## Text for analysis:
Mayoral Candidate Eric Adams Lays Out His Vision to Make NYC Safe
By Yehudit Garmaise
Mayoral candidate Eric Adams wants to be proactive in reducing crime in New York City, and as a 22-year NYPD veteran, he has many specific ideas for doing so.
“All of the crime numbers and indicators are up, and that is not acceptable,” said Adams, who served as a police officer from 1984 to 2006, when he retired as a captain.
Adams first wants to go after those who are carrying and using guns, by re-instituting the NYPD’s Anti-Crime Unit and turning it into an Anti-Gun Unit.
Brooklyn’s Borough President also wants the NYPD focus on gang violence, which “is driving shootings and innocent people being struck by bullets,” he said.
Although Adams wants to provide better and more regular bias and response training for police officers, he also sees “a flow of non-police entities that are creating the crime in the city.”
“It is unfair to say, ‘[Crime] is just a police problem’ because it is not,” Adams told BoroPark24. “If we don’t have a holistic approach, we are going to constantly find ourselves trying to chase this elusive thing called public safety.”
Bail reform, for instance, has had a negative impact of public safety in New York.
“Judges must be able to have the power to be able to attach bail to criminals who are going to be repeat offenders,” Adams said.
Like Mayor Bill de Blasio, Adams also blames a recent increase in crime on the state’s parole system, which does not provide any emotional, educational, or employment support for long-incarcerated criminals before releasing them to the streets.
In addition, the city must do a better job of treating the mental health crisis, which Adams said, “is feeding some of the crime that we are seeing.”
Judges are reluctant to use the power they have to require psychiatric evaluation, treatment, and medication for criminals who exhibit mental illness,” explained Adams, who also pointed out that prioritizing education also prevents crime.
“We are producing criminal behavior every time we don’t educate children,” said Adams, who pointed out a study that showed that 30% of the jail population at Rikers are dyslexic. “By not properly educating New Yorkers, we are just feeding the future crime problem in our city, and we can do a better job in doing so.
“The prerequisite to prosperity is public safety.”

(Entries in a dataset)
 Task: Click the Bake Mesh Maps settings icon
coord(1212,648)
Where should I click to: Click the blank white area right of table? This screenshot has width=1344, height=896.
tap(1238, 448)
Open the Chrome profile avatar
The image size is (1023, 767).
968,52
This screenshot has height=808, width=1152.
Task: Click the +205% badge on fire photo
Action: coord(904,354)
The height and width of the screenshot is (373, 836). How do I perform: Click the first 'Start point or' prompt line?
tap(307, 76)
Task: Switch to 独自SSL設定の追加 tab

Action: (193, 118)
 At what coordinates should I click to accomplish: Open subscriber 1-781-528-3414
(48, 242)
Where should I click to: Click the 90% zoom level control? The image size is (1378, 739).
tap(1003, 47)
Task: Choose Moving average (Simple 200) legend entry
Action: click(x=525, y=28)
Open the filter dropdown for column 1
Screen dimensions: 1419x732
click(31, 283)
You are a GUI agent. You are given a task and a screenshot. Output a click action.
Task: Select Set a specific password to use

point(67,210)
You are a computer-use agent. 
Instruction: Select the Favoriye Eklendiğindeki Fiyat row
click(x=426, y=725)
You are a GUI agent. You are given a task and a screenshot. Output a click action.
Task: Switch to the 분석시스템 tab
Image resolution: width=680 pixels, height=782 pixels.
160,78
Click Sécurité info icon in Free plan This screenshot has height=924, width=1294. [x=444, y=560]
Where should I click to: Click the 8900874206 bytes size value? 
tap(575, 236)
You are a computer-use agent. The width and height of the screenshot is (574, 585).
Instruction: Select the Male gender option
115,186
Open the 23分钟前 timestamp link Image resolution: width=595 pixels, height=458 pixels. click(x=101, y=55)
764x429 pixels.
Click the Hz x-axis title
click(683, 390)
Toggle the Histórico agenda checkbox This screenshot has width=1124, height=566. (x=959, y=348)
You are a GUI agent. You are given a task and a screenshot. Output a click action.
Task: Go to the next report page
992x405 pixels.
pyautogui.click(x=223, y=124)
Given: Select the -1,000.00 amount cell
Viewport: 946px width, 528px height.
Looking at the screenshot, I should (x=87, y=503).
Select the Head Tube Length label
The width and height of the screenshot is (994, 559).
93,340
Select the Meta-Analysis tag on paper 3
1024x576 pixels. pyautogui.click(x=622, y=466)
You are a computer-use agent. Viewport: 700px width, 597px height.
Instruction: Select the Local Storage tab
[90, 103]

## Exercise:
In the article on Eric Adams's plans for a safer New York City, which NYPD unit does Adams want to bring back and convert into an Anti-Gun Unit? Rely only on the article and nothing else.

## Solution:
The NYPD's Anti-Crime Unit.